Irgendwie, und ich weiß nicht mehr wie genau, hat das bewußtlose Mädchen etwas mit der Wohnung zu tun, in der Natacha Régnier wohnt und die sie für einen Großteil des Films mit Elodie Bouchez teilt. Elodie Bouchez tritt am Anfang in diesen Film wie die Wiedergeburt von Sandrine Bonnaire aus Agnès Vardas “Sans loi ni toit” (Frankreich 1985), lernt in der nordfranzösischen Stadt bei einer Arbeit Natacha Régnier kennen und zieht bei ihr ein. Agnès Godard hat die Kamera geführt für diesen Film, und trotz der dreieinhalb Jahre, die vergangen sind seit ich den Film zum letzten Mal sah, kann ich mich an diese Szenenfolge erinnern, in der Elodie Bouchez zufällig das Tagebuch findet und heimlich den Tabubruch begeht, von der ersten Liebe des Mädchens zu lesen in deren Tagebuch. Die Handkamera zeigt lange ein Bild einer handschriftlich verfassten Seite darin.
Es gibt noch eine andere Sequenz aus dem Film, an die ich mich erinnere. Damals hatte ich viel zu tun mit Büchern, die das Drehbuchschreiben beizubringen suchen und in einem der besseren aus Nordamerika wird der Autor ärgerlich und wütend über eine Szene in einem Film von Téchiné, ich glaube seine Wut traf “Ma saison préférée” (Frankreich 1993). Das Buch habe ich inzwischen schon wieder verkauft und kann also nicht daraus zitieren. In jener Szene, die ausdrücklich mit dem erbosten Bann des amerikanischen Drehbuchschreibtrainers belegt wird, geht es darum, dass eine Figur in einen Raum tritt und eine andere Person tot im Bett vorfindet; der darauffolgende Schnitt offenbart aber, dass die eben noch tote Person lebendig am Fenster steht. Das -zwei Versionen einer identischen Begegnung zu zeigen-, sagte der amerikanische Autor, darf man nicht machen, sinngemäß sei es so etwas wie eine Todsünde, weil der Zuschauer auf eine falsche Fährte gelockt würde, verwirrt von der Wahl. Durch diesen Bann war ich natürlich neugierig geworden auf jene Szene, ein paar Wochen später sah ich sie auf Video.

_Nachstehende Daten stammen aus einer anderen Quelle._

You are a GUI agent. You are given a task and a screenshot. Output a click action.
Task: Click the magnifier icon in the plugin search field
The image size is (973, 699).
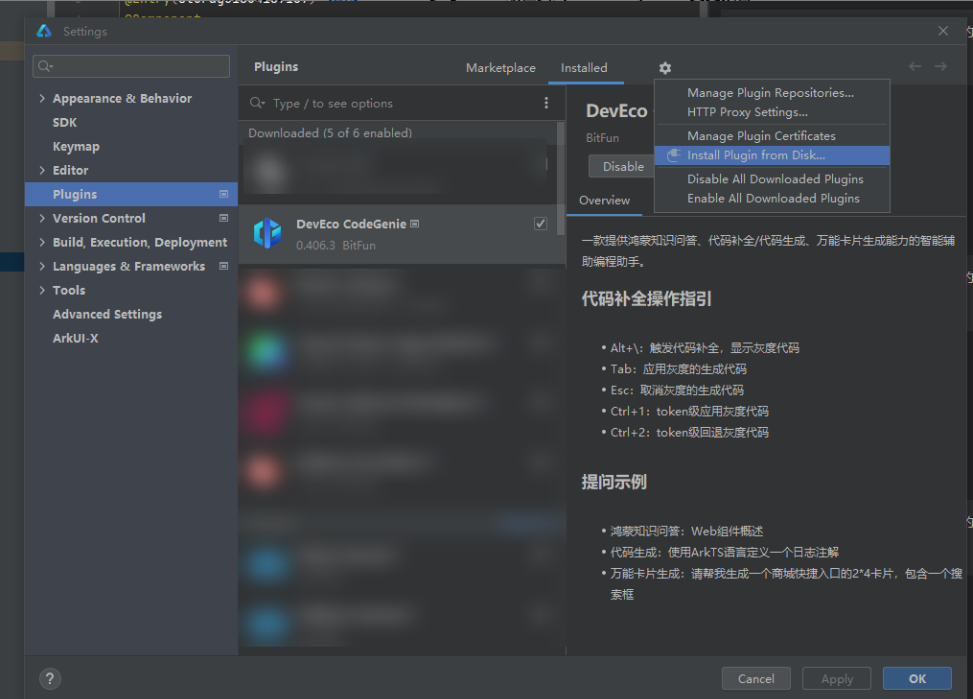click(x=257, y=103)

Es gibt das oft in Filmen von Téchiné, dass eine Figur freiwillig aus dem Leben treten will und das darüber sich Beziehungen verändern und aufschließen für Entwicklungen. Wie zeigt man das in Filmen, dass es immer zumindest diese eine Wahl gibt, weiter oder nicht mehr weiter wählen zu wollen. Deleuze hat darüber im ersten Kinobuch geschrieben und Téchiné hat in einem anderen Film, “Les Voleurs” (Frankreich 1996), Catherine Deneuve einen Abschiedsbrief schreiben lassen, den Daniel Auteuil liest, nachdem er von ihrem Selbstmord erfahren hat, und der einen Grund für ihren Selbstmord gibt. Catherine Deneuve schreibt da: “Ich will nicht mehr ersetzen”, was zu tun hat mit Verletzungen und Enttäuschungen, mit einer Beziehung, die gegen Ende des Films nicht mehr aufrechtzuhalten ist. In “La vie rêvée des anges” gibt es das auch, man sieht da den Moment kurz nach der finalen Entscheidung von Natacha Régnier, sich aus dem Fenster zu stürzen. Man sieht nicht, wie sie aus dem Fenster springt, man sieht, dass sie gerade gesprungen ist.